Understanding the cell cycle
The cell cycle is a fundamental process of life that governs how a cell grows and divides. The process consists of four phases: the G1 Phase where the cell grows, S Phase where the cell copies its genetic information (i.e. DNA), G2 Phase where the cell continues to grow and prepares to divide, and M Phase where the cell divides into two identical cells.1 The average human body is made up of approximately 37 trillion cells, which all started from a single cell – the fertilized egg. For a human body to grow, the cell cycle is essential to produce more cells which form tissues and organs. Importantly, the cell cycle needs to be turned off, when appropriate, so cells do not continue to divide uncontrollably. The human body could not exist without the cell cycle.

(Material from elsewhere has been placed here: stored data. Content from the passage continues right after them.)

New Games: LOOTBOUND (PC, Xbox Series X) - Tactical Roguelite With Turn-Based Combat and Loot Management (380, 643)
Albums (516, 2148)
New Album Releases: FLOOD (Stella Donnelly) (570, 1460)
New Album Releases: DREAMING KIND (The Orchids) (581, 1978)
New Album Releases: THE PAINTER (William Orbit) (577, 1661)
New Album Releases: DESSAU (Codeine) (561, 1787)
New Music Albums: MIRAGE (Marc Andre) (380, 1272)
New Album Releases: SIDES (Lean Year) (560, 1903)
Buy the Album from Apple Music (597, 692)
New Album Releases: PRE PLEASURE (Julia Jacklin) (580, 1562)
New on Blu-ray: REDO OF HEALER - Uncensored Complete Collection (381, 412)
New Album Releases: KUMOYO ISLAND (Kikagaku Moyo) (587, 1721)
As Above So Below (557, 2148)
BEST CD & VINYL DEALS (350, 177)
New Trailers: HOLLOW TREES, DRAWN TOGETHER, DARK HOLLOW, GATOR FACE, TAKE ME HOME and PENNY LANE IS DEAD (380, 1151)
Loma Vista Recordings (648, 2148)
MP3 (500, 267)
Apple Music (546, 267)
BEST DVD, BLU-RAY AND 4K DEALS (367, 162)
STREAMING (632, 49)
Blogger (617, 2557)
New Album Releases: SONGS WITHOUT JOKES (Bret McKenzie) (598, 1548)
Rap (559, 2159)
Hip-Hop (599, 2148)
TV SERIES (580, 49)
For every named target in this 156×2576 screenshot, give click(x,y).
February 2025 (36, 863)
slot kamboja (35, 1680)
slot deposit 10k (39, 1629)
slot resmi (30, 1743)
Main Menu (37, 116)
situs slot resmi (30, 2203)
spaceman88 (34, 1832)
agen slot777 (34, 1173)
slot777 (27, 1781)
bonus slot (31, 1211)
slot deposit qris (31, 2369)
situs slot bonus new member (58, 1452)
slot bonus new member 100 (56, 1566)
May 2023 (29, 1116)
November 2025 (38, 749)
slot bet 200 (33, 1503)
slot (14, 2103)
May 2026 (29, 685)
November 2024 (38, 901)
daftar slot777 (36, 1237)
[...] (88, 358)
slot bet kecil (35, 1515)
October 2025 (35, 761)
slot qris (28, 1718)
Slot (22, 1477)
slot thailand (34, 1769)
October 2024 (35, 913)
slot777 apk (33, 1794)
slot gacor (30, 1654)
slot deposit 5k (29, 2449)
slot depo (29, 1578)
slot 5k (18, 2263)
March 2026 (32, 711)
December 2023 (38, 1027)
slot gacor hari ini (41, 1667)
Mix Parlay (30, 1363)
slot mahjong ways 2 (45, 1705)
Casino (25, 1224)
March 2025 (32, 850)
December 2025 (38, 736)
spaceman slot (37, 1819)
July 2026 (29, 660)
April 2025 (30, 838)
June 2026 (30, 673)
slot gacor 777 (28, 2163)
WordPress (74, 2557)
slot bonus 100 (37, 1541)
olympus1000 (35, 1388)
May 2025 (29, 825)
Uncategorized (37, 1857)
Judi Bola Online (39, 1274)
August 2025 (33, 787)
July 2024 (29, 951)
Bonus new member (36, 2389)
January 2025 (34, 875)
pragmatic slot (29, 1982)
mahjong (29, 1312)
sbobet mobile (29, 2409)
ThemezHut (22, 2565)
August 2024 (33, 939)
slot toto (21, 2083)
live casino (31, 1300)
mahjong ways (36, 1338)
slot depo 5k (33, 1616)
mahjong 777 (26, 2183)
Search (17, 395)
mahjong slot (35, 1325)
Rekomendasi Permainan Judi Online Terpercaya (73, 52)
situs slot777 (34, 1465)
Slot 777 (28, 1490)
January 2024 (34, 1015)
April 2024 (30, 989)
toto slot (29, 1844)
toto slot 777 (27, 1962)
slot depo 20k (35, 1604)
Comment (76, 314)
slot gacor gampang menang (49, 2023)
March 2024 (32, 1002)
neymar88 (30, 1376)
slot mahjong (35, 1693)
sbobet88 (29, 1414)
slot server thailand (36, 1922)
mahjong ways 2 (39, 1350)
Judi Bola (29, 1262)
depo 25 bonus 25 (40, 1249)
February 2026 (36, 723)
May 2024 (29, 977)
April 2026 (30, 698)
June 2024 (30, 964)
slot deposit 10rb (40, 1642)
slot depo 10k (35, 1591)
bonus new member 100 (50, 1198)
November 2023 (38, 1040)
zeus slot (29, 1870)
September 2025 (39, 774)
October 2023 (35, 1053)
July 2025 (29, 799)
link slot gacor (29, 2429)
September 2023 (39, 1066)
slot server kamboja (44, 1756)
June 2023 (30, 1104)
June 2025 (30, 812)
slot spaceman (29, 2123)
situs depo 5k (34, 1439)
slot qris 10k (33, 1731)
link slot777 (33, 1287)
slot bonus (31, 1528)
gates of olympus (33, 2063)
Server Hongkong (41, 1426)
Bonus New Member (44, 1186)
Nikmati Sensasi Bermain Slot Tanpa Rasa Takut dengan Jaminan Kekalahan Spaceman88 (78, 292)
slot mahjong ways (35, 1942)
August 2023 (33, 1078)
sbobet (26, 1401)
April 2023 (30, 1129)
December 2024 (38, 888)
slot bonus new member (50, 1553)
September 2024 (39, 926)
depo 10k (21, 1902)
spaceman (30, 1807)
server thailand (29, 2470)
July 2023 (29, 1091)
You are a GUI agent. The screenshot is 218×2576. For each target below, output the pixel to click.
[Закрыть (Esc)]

The Nobel Laureates make a breakthrough discovery
Hartwell, Hunt and Nurse discovered that the cell cycle is regulated by cyclin dependent kinases (CDKs). Professor Anders Zetterberg, who gave the Nobel Prize presentation speech and was a member of the Nobel Committee at the Karolinska Institute, stated that a “CDK is comparable to a ‘molecular engine’ that drives the cell through the cell cycle by altering the structure and function of other proteins in the cell.”2
The cell cycle lies at the heart of cancer
Ultimately, their scientific discovery would have a great impact on cancer research. A key characteristic of a cancer cell is an uncontrolled cell cycle, resulting in unrestrained growth and division. CDKs are key to driving the cell cycle. This laid the groundwork for Pfizer scientists to identify the first molecule that could specifically inhibit CDK4 and CDK6 (collectively called CDK 4/6) – which have been found to play a role in cancer by restraining the uncontrolled growth and division of a cancer cell.3
Leading the way in therapy development
Building on more than 20 years of research, scientists at Pfizer Oncology discovered that inhibiting the activity of CDK 4/6 during the initial (G1) phase of the cell cycle could interrupt the growth and reproduction of cancer cells.4,5,6 This has led to treatment advances for patients with a certain metastatic, or stage 4, cancer, and scientists at Pfizer Oncology are now examining the role of CDK 4/6 inhibitors in earlier stages of cancer.
“We are committed to building on our legacy of innovative science and leadership in this new class of cancer therapy,” said Mace Rothenberg, MD, Chief Development Officer, Oncology, Pfizer Global Product Development, “We continue to explore the potential of CDK 4/6 inhibitors for their role in putting the brakes on cancer cell division.”